Слушая меня, Луций только головой качал.
— Но всё-таки я получил от Квинта Фабия то, что хотел.
— Что именно?
— Поскольку он отказался заплатить мне двадцатую часть выкупа, я уговорил его отдать мне взамен то, чем он не слишком дорожил.
— Ах, да. Твой телохранитель. — Луций глянул на Белбона, который, скрестив могучие руки, стоял перед нишей, где я оставил свою одежду, с таким видом, точно охранял сенаторскую тогу. — Парень просто клад, да?
— Он спас мне жизнь — тогда, на берегу. И похоже, не раз ещё спасёт.
Всякий раз, когда дела приводят меня в Неаполь и его окрестности, я непременно заглядываю в прибрежные таверны, где собираются местные рыбаки. Пользуясь случаем, я расспрашиваю всех и каждого о молодом рыбаке, греке по имени Клеон. К несчастью, неаполитанцы скрытны и подозрительны, и не доверяют чужакам. К кому бы я ни обратился, все в один голос твердят, что знать не знают никакого Клеона. Наверняка кто-то из них врёт; ведь невозможно же, чтобы во всём городе не нашлось ни единого человека, который бы его знал.
Не добившись толку в тавернах, я иду на берег и всматриваюсь в лица рыбаков в лодках. Сам не знаю, почему я вбил себе в голову, что Клеон непременно должен был уцелеть в той бойне…

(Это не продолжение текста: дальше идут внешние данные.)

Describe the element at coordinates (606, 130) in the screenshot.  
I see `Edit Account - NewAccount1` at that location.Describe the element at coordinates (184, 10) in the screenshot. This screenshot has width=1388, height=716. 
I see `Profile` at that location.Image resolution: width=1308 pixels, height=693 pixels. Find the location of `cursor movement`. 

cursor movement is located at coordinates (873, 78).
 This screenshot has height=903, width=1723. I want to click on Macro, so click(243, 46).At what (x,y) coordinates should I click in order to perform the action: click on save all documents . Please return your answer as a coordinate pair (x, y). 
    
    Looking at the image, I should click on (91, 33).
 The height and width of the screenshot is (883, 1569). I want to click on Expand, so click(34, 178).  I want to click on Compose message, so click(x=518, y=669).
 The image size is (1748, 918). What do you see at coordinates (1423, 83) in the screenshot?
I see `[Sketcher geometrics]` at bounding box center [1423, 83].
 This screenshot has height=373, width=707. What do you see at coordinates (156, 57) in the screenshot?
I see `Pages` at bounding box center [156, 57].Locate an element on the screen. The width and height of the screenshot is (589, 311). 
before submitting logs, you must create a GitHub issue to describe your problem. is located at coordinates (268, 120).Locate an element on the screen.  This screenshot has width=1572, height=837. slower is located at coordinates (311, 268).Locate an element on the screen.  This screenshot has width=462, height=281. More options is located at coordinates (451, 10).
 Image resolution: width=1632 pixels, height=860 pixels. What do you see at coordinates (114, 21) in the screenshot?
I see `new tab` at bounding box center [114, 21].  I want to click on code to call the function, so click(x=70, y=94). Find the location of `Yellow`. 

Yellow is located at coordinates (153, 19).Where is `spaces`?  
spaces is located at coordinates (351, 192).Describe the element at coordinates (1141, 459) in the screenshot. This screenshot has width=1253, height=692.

Однажды мне показалось, что я увидел его — мельком. Человек в лодке был гладко выбрит, но глаза… Глаза были Клеона. Я окликнул его с берега; но лодка проплыла мимо прежде, чем я успел разглядеть его как следует, и я так никогда и не узнал, был ли это Клеон, или же меня обмануло внешнее сходство. В конце концов, это мог быть какой-нибудь его родственник или просто похожий на него человек. Я ведь так и не решился приняться за розыски по-настоящему — наверно из опасения, что правда окажется слишком жестокой и лишит меня всякой надежды. Лучше уж просто думать, что это был Клеон. Разве могут найтись в мире два человека с совершенно одинаковыми, печальными зелёными глазами?